Are the norms $\|\cdot\|_1$ and $\|\cdot\|$ equivalent?

Question

Let $\|x\|_1=\sum_{n=1}^{\infty}|x_n|$ is a norm for $\ell^1$, suppose $x=\{x_n\}\in\ell^1$ and $\|x\|=\sup|\sum_{k=1}^{n}x_k|$.

Are the norms $\|\cdot\|_1$ and $\|\cdot\|$ equivalent?

Answer 1

As the sequence $\sum_{n=1}^N |x_n|$ is monotone increasing (since $|x_n|\geq 0$) they are in fact equal.

EDIT: For the modified question: This new norm is not equivalent to $||-||_1$. Take for example the sequence $x^l=(\frac{1}{2^l},-\frac{1}{2^l},\frac{1}{2^l},\cdots,-\frac{1}{2^l},0,0,0,\cdots)$ (there are $2^l$ non zero terms). Then $||x^l||_1=1$ and $||x^l||=\frac{1}{2^l}$. So $x^l$ converges to $0$ for $||-||$ but does not converge to $0$ for $||-||_1$.

Answer 2

It's not clear to me what you mean by $\sup \sum_{n=1}^n \|x_n\|$.

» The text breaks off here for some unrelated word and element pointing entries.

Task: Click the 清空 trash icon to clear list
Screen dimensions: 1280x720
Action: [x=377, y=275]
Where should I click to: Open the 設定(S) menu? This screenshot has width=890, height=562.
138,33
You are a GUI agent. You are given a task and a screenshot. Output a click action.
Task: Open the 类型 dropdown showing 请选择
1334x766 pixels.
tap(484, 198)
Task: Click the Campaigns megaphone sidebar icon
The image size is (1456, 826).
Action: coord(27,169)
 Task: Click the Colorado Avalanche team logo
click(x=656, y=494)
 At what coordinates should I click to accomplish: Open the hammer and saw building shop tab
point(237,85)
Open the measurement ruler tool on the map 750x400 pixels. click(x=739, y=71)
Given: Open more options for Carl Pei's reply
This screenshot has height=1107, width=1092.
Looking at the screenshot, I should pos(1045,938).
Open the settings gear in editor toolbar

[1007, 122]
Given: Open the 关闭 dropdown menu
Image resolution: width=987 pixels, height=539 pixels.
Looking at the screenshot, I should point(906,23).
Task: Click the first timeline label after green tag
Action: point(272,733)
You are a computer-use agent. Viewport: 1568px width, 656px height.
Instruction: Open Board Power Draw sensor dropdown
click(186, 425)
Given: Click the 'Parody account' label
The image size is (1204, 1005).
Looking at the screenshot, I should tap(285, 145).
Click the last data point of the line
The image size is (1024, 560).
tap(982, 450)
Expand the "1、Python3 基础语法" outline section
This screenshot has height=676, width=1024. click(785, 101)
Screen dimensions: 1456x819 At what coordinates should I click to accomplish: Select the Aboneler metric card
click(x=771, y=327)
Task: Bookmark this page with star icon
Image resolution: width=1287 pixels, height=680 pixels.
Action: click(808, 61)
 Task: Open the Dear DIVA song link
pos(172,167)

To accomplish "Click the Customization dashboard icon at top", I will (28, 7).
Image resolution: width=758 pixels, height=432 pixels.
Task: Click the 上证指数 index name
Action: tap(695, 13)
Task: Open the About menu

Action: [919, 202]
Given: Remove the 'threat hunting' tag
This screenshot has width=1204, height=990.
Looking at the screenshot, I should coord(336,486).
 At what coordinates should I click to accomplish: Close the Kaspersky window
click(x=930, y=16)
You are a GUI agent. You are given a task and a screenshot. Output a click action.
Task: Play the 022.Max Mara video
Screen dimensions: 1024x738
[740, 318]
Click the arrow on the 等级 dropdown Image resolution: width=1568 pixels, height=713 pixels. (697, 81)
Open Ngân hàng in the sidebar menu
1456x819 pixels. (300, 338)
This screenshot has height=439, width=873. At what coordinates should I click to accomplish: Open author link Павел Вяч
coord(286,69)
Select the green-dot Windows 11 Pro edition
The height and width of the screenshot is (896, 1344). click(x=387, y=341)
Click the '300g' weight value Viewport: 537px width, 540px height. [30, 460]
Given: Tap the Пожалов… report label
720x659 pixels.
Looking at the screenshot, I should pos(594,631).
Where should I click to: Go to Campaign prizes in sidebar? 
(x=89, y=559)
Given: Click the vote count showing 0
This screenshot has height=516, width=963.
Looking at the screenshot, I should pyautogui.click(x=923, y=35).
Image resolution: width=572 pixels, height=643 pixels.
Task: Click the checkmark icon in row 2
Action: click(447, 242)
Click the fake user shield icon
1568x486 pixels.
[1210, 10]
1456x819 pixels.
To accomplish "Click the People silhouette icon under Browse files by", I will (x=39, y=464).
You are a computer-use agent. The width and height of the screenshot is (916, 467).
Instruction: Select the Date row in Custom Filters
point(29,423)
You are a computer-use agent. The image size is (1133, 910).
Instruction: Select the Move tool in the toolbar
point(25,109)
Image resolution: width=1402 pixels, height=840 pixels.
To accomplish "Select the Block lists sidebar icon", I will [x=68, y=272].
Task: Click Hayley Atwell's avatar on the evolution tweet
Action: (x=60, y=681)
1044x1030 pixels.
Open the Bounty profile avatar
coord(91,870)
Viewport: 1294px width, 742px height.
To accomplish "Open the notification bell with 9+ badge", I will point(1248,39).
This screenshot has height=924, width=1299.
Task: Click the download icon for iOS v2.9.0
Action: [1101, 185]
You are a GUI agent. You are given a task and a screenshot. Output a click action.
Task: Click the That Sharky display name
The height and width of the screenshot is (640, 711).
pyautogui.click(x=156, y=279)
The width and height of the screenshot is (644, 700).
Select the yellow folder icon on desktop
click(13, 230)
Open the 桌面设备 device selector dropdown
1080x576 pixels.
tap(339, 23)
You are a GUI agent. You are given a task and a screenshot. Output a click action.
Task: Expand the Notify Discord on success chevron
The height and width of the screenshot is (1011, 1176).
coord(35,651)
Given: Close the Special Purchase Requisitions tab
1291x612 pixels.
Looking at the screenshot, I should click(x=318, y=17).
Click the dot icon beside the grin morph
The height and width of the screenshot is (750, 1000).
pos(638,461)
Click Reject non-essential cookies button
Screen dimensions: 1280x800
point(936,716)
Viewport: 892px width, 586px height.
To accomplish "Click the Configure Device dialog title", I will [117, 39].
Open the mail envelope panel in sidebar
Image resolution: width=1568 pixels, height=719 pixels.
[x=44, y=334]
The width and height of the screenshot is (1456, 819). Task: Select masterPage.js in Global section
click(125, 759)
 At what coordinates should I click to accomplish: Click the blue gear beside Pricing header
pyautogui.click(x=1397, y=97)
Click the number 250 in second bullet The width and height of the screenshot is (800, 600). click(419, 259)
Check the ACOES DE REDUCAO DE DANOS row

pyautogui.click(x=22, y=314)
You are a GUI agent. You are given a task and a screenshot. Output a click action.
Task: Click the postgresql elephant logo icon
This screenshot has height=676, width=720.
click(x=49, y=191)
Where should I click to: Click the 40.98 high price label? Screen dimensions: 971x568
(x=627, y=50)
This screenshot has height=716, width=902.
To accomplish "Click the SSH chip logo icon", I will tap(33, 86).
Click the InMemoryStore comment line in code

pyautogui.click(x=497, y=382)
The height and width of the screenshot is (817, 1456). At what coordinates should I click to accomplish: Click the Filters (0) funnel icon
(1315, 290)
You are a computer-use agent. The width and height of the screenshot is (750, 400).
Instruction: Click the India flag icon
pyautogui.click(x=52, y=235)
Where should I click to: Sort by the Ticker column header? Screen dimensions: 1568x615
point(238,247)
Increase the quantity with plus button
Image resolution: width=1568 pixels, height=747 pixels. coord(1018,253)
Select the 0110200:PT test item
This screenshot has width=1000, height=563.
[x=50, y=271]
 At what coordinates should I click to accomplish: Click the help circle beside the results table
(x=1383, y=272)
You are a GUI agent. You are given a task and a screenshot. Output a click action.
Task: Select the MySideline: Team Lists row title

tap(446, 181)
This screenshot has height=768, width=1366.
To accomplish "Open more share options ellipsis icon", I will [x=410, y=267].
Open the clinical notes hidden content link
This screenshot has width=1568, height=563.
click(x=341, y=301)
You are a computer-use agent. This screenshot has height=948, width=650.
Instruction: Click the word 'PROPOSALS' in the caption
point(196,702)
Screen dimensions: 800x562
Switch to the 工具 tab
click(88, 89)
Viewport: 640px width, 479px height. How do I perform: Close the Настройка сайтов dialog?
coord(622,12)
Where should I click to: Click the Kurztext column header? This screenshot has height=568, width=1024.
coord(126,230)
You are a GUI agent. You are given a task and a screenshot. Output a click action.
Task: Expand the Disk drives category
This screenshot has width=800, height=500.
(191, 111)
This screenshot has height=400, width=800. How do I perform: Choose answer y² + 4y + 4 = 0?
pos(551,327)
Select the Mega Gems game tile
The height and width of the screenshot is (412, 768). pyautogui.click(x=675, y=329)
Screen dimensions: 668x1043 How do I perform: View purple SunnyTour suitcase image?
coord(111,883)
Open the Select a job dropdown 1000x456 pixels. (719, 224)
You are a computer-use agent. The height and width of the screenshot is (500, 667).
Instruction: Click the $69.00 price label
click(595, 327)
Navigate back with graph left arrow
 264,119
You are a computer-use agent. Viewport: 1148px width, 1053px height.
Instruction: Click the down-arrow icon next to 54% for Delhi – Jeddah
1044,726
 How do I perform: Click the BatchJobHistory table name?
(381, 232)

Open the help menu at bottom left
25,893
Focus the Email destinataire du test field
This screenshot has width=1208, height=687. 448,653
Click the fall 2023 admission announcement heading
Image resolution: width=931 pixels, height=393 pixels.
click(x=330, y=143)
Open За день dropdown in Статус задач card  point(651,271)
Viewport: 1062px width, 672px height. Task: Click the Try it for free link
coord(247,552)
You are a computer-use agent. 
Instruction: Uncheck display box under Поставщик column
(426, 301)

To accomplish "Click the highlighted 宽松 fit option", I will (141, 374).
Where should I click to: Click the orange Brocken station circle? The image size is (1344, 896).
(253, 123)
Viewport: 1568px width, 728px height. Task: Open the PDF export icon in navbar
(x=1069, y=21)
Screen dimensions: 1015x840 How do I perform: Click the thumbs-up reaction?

If you mean $\sup_n |x_n|$, then consider the following:

Let $x(N)$ be the sequence in $\ell_1$ which starts with $N$ 1's and is 0 thereafter. So $x(N)_n=1$ for $n\leq N$ and $x(N)_n=0$ for $n>N$.

Then $\|x(N)\|_1=N$ but $\|x(N)\|_\infty =1$.

So the two norms are not equivalent.

If you mean $\sup_N \sum_{n=1}^N |x_n|$, then (as Quimey says in his answer) this is $\sum_{n=1}^\infty |x_n|$ and so the two norms are equal.